Fig.1-28 Schematic diagram of rotary drum type continuous dissolver
Fig.1-29 Dissolution behavior of FBR spent fuel in a batch-wise dissolver
Fig.1-30 Calculation result for mixed oxide (MOX) fuel dissolution by rotary drum type continuous dissolver
As a part of the advance aqueous reprocessing technology for FBR fuel cycle, we have been developing rotary drum type continuous dissolver for FBR spent fuel dissolution (Fig.1-28). Some features of this dissolver make it preferable to the traditional batch-wise ones; these features include higher dissolution capacity with smaller apparatus size and the geometric advantage of a cylindrical drum with B4C installment at the drum center for criticality safety in the case of any concentration of fissile materials. In the rotary drum type continuous dissolver, effective fuel dissolution can be achieved by rocking the drum to achieve agitation and by counter flow of fuel and nitric acid. For estimating the fuel dissolution behavior under several operational conditions in this dissolver, we have been developing the simulation code for rotary drum type continuous dissolver.

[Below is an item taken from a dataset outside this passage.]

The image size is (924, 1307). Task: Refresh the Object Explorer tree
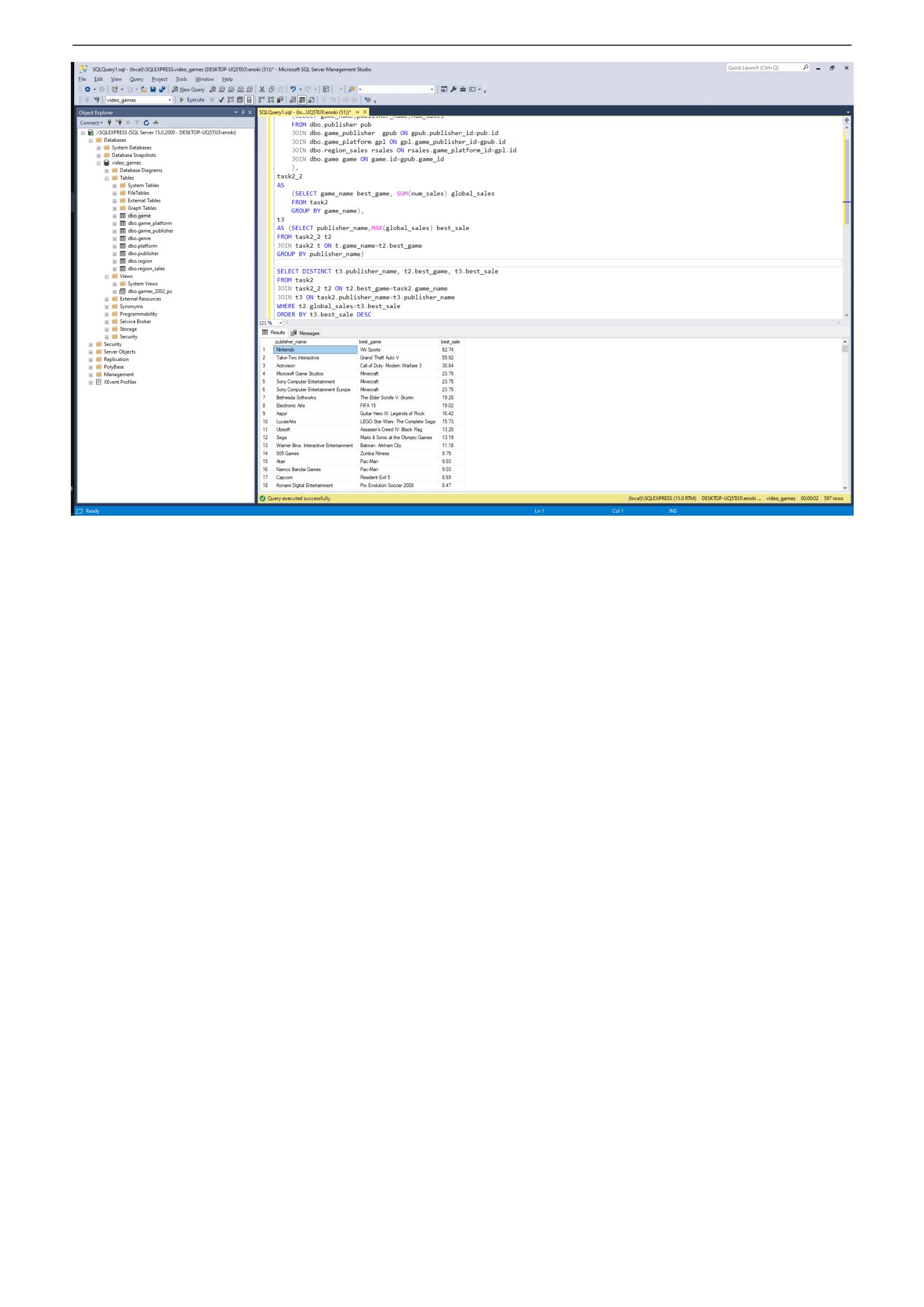click(x=146, y=123)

This simulation code mainly consists of three modules: the first module is for evaluating chemical reaction, which considers the dissolution of UO2 fuel and FBR spent fuel (MOX fuel) with high Pu content; the second module is for calculating the mass balance, which also estimates the transfer of powdered fuel between stages by nitric acid flow and drum rocking; and the third module is for calculating the thermal balance in the dissolver surrounded by a heating device. This code can also simulate the fuel dissolution behavior in a batch-wise dissolver by regarding it as a single stage dissolver (Fig.1-29).

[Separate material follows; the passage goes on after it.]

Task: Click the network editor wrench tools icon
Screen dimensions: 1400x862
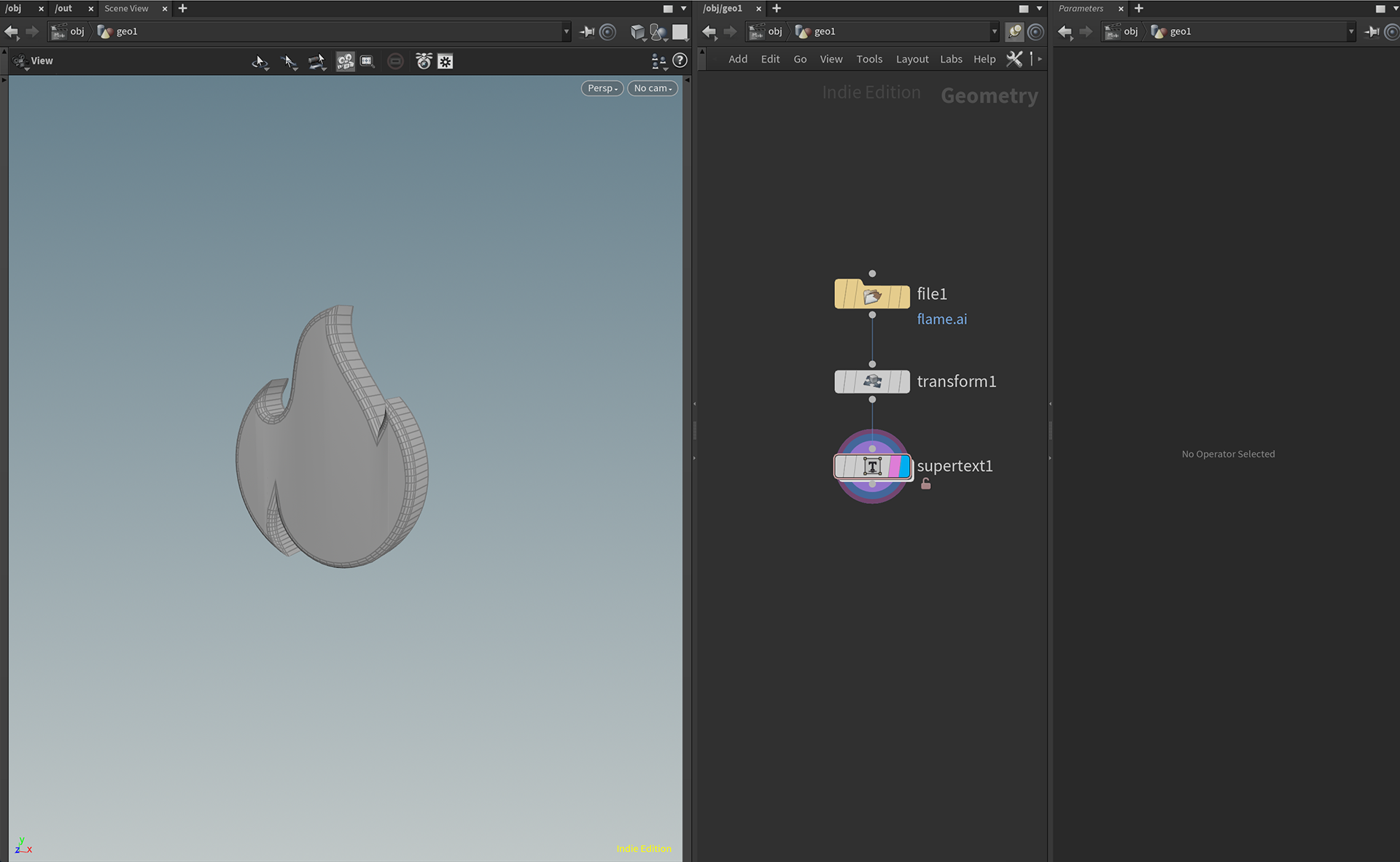Action: tap(1014, 59)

For the UO2 dissolution conditions in a rotary drum type continuous dissolver, the fuel dissolution behavior simulated by this code was in good agreement with the experimental one. The condition for obtaining the required dissolver solution was also analyzed using this code and appropriate operational conditions of the rotary drum type continuous dissolver, including appropriate feed rate, and concentration and temperature of nitric acid, could be clarified (Fig.1-30). We will continue to improve the simulation code for higher reliability and try to optimize the dissolution conditions by using the code.